Razzaq is executive director of BOOST -- Building Open Opportunity Structures Together -- which helped organize yesterday's forum: "Inventing the Future: Designing Our Tomorrow, Today." It was held at the Hanover Street meeting house of the Trenton Society of Friends.


Ultimately, Razzaq said he wants participants to form committees to attack urban problems.


Razzaq and others at yesterday's gathering described frontiers in merchandising art, restoring the healthfulness of the environment and fighting racism, all of which they want to see addressed.


For example, Pete Abrams' Trenton-based company, Modern Metal Works, recycles discarded elevator cable into furniture and metal vessels called fire bowls.


Razzaq said Abrams' fire bowls (and other sustainable designed functional sculpture art works) should be incorporated into Trenton's urban revitalization efforts because they are locally made and fashioned from flexible cable, the material used to build the Brooklyn Bridge and put the city on the map in the first place.


"Trenton made, the world took and now it's time for Trenton to get something back," he said.


Abrams said his company teaches sculpture and offers internships.
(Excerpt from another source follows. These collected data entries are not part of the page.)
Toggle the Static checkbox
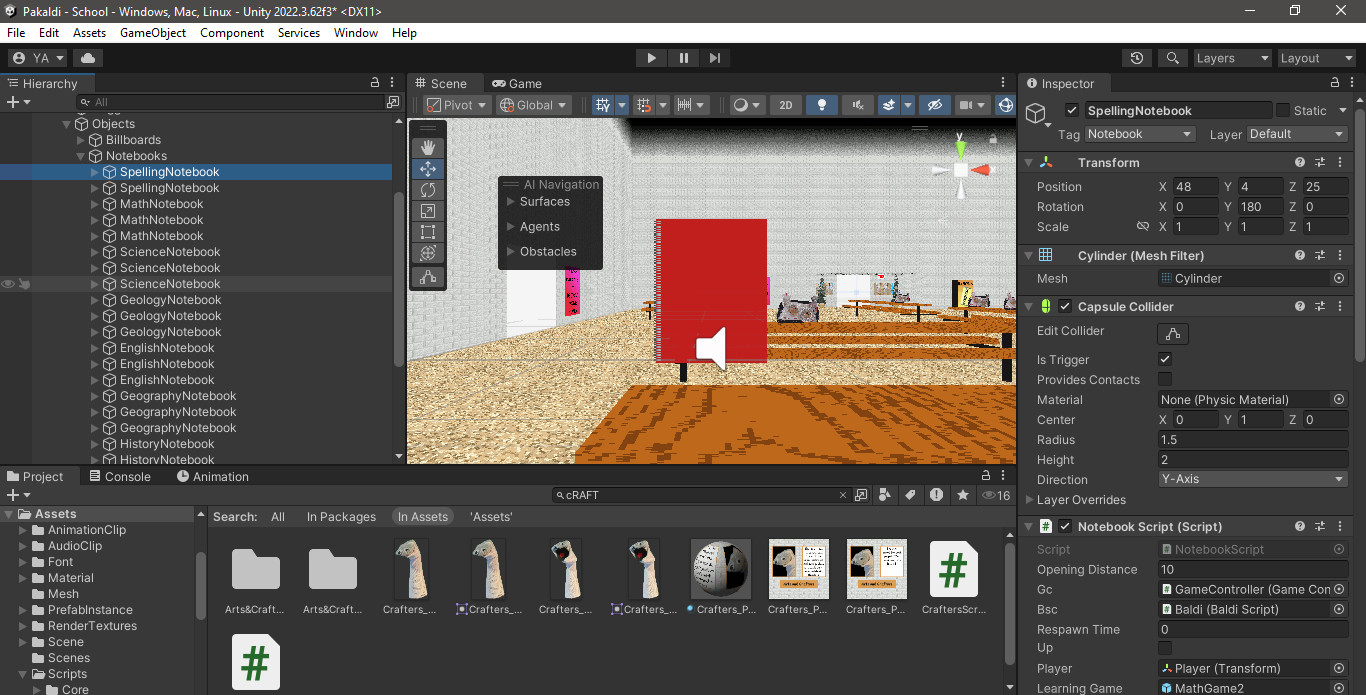This screenshot has height=695, width=1366. click(1283, 110)
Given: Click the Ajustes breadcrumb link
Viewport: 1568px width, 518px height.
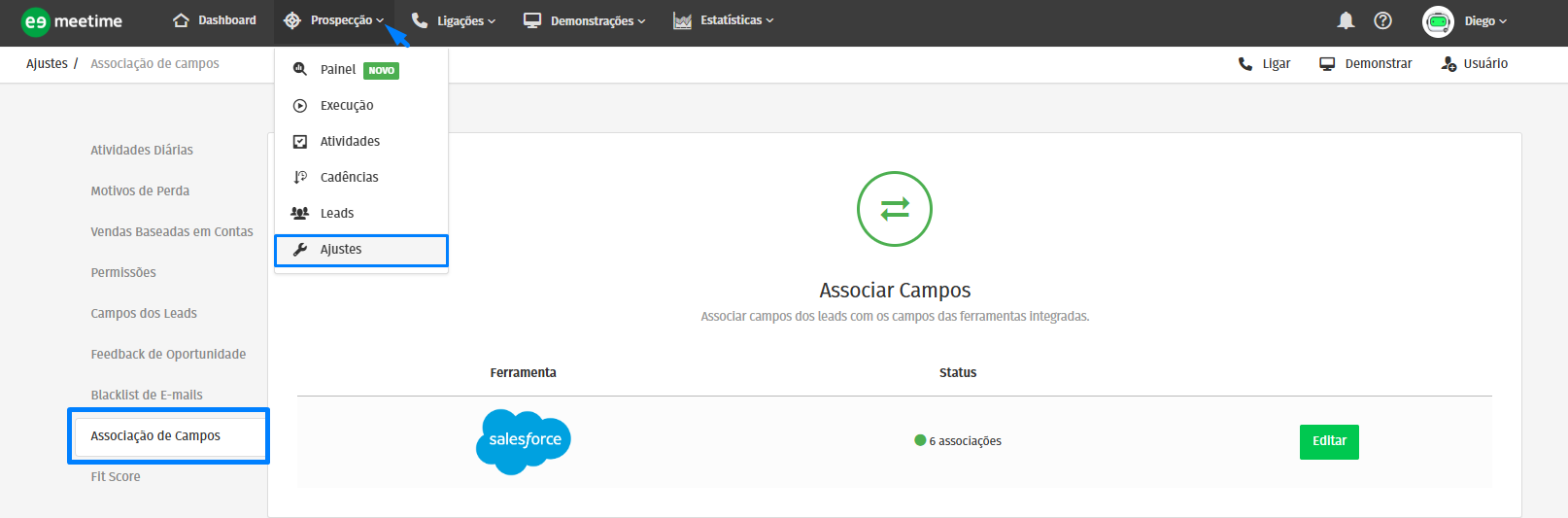Looking at the screenshot, I should point(47,64).
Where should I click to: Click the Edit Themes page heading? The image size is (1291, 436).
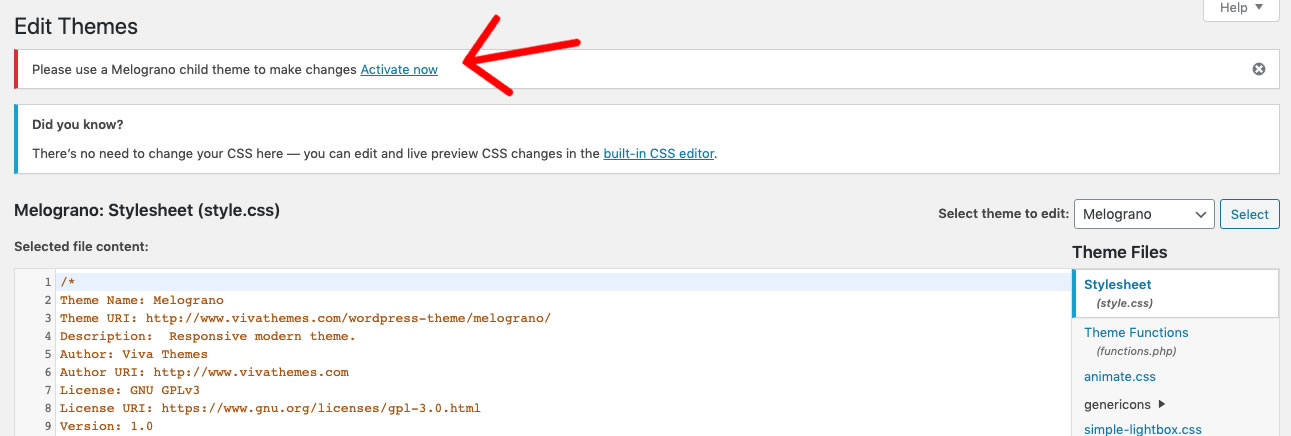76,27
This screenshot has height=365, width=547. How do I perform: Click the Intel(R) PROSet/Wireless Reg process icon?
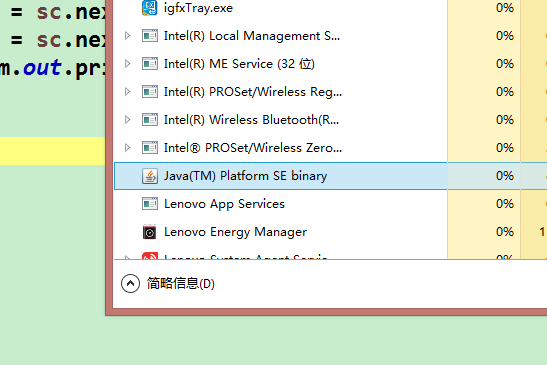(150, 92)
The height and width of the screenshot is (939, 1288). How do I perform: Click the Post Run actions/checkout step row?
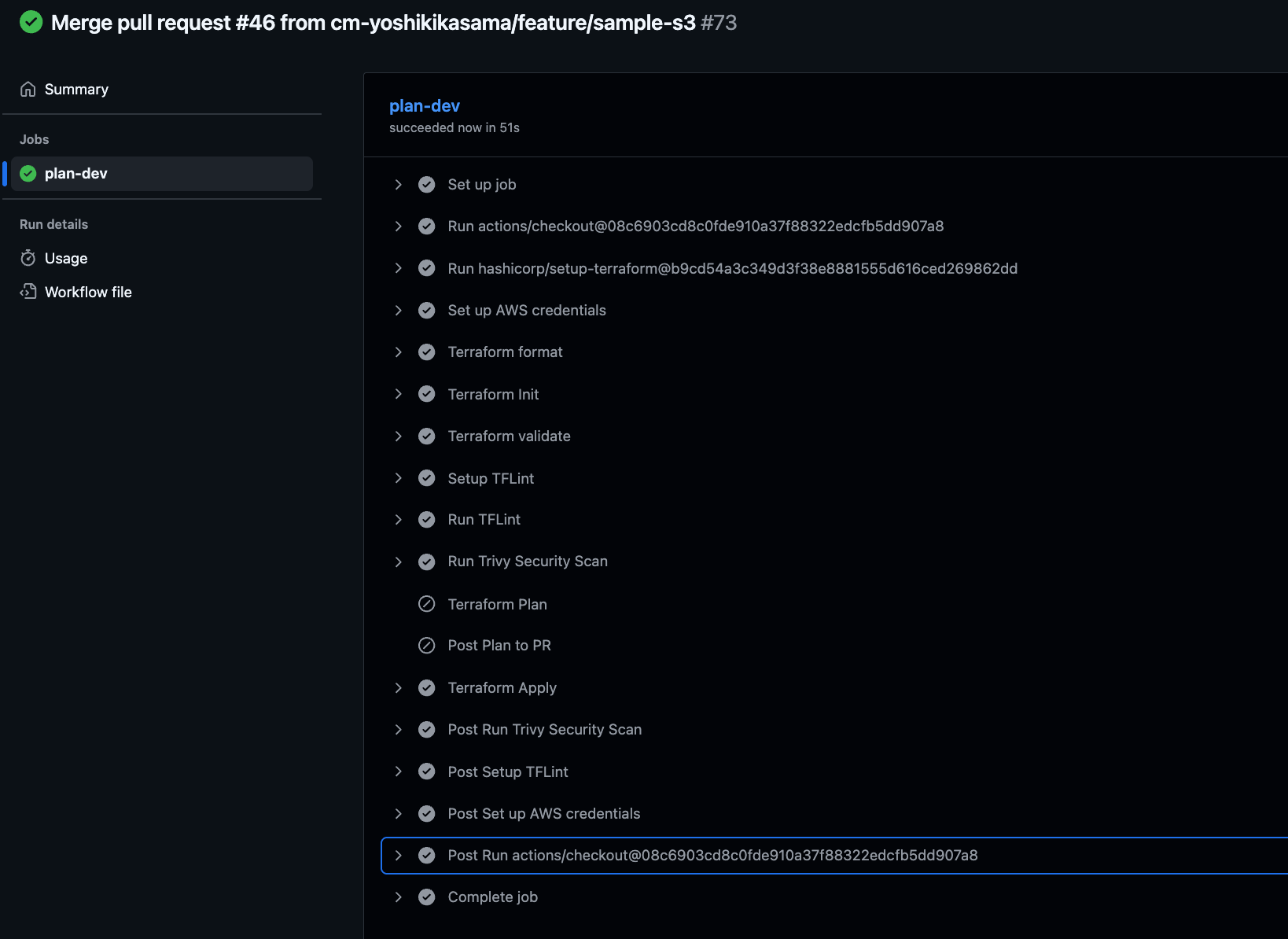click(x=712, y=856)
He had a very rewarding experience when he took his students and interns to the Art All Night festival earlier this year.
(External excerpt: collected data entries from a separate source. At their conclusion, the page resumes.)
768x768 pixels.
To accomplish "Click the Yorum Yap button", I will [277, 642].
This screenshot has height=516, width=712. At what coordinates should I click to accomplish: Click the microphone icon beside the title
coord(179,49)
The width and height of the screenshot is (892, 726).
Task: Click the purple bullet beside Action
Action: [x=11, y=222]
"The satisfaction of seeing something they produced sold for money was much greater than being a tiny cog in a big organization," he said.


Artist Leon Rainbow said he makes his own opportunities by painting murals on urban walls. He drew applause from the audience when he said urban revitalization goes wrong when it's aimed at creating tourism, instead of investing in the city's own residents.


"They spend a lot of money on getting people to come here, who aren't going to come here," he said.


Another participant, Stacey Kennealy, coordinator of New Brunswick-based Green Faith, told the audience spirituality is a fertile starting place to begin discussions on the environment because virtually all the sacred texts promote good stewardship of the natural world.


She said it's a mistake to think only white middle class people should be concerned about pollution. She said contamination most seriously harms the health of the urban poor and minorities.


Carolyn Mitchell, director of the Racial Justice Institute at the Trenton YWCA, urged attendees to improve the urban environment by organizing an event in the Y's Take a Stand Against Racism initiative.


She said the goal is not a colorblind society, but one where everyone is proud of who they are.


"I want you to see me as I am, an African-American woman, because I am very proud of that," she said.